- Opening Delimiter -

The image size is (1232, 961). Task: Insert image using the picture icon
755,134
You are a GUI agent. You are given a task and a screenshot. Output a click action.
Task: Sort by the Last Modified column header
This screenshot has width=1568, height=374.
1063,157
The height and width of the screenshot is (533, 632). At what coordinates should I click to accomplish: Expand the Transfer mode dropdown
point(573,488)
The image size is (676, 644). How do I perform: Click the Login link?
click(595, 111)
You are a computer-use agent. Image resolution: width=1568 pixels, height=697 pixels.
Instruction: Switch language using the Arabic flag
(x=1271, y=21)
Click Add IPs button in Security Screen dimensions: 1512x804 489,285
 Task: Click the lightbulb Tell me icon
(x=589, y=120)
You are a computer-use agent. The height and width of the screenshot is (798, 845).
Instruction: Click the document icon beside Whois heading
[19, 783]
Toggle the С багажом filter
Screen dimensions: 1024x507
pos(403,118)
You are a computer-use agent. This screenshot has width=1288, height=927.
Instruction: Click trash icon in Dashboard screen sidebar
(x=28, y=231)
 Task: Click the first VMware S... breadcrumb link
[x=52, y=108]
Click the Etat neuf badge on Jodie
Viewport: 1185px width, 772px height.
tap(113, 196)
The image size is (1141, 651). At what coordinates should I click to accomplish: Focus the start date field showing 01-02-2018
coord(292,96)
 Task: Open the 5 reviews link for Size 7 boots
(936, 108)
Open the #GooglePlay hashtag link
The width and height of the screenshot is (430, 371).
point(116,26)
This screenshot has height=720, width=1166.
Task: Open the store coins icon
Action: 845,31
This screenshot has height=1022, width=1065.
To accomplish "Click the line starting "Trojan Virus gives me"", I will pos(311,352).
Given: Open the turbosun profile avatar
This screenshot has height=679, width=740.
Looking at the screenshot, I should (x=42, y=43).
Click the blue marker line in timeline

- Closing Delimiter -

Could you work out how many lines above contain the string "computer"? Answer with the number only.

3